In a report published on Thursday, March 4, by JRS an international Catholic organization with a mission to accompany, serve, and advocate on behalf of refugees and other forcibly displaced persons, the Director Fr. Thomas H. Smolich said, “Equal access to vaccinations is necessary to ensure public health for all in society. We cannot heal and move forward until all of us, including forcibly displaced people, are vaccinated.”
According to the leadership of JRS, “The dignity of each human person must be the guiding principle for global and national vaccination efforts.”
The organization has reiterated Pope Francis’ message who called upon government leaders, business, and international organizations to foster “cooperation and not competition, and to seek a solution for everyone” rather than “letting the law of the marketplace and patents take precedence over the law of love and the health of humanity.”
“His argument has not fallen on deaf ears,” Fr. Smolich a member of the Society of Jesus (Jesuit) said in the Thursday report and continued, “The World Health Organization (WHO) is encouraging equitable vaccine distribution through the COVID-19 Vaccines Global Access (COVAX) initiative, which includes special provisions for refugees.
The JRS who believes that journeying with refugees is the most important way to express solidarity and concern for their wellbeing disclosed that, “Many forcibly displaced people live without legal status, and their fears of being detained and deported through participation in vaccination programs must be addressed.”
The report highlighted that the protracted Covid-19 pandemic has brought great challenges for displaced people around the world noting that, “Refugee girls and women confined to their homes face heightened risks of gender-based violence, access to school for refugee children has been limited, employment and economic opportunities have been stunted, and the global economic recession has caused food shortages in refugee camps and poor communities.”
As a way forward, the Organization has promised to continue accompanying “refugees and work with regional partner organizations to provide support where needed.”

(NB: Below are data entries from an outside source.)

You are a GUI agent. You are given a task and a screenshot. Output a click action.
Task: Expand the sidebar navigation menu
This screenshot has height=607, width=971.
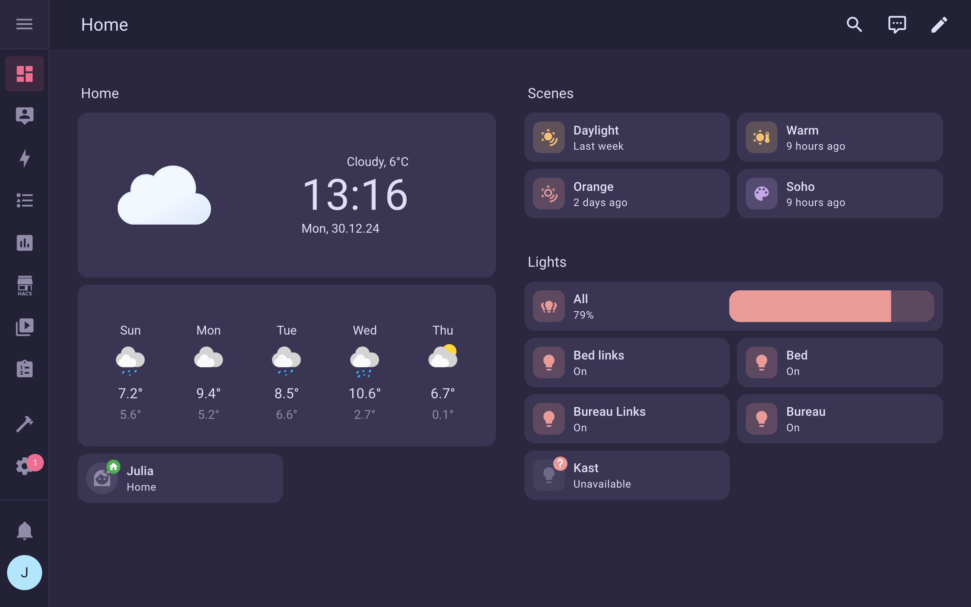(x=24, y=24)
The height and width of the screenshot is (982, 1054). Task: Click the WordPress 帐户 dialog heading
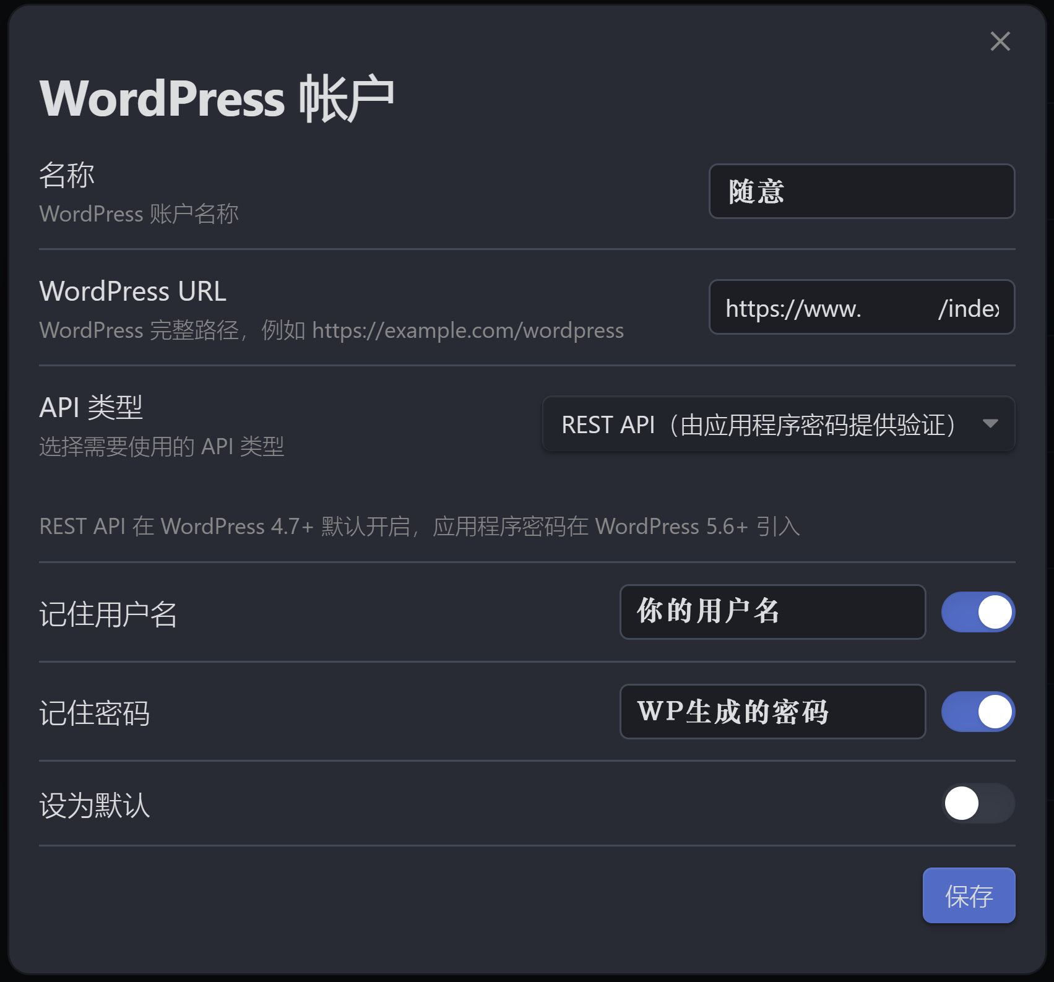click(217, 98)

They have further called on “all decision-makers to address the needs of everyone within and beyond their borders, including those who have been forcibly displaced.” Additionally, the report indicates that “JRS supports efforts to temporarily suspend intellectual and patent rights for COVID-19 vaccines, allowing more rapid and cost-effective vaccine production in the developing world itself.”
Fr. Smolich the Director of the Jesuit 40-year organization added, “The vaccine brings hope to end the pandemic’s suffering, and JRS affirms that everyone is entitled to share in that hope.”
JRS helps refugees in 56 countries around the world including six in the Association of Member Episcopal Conferences in Eastern Africa (AMECEA) countries: Uganda, Ethiopia, South Sudan, Tanzania, Malawi and Kenya.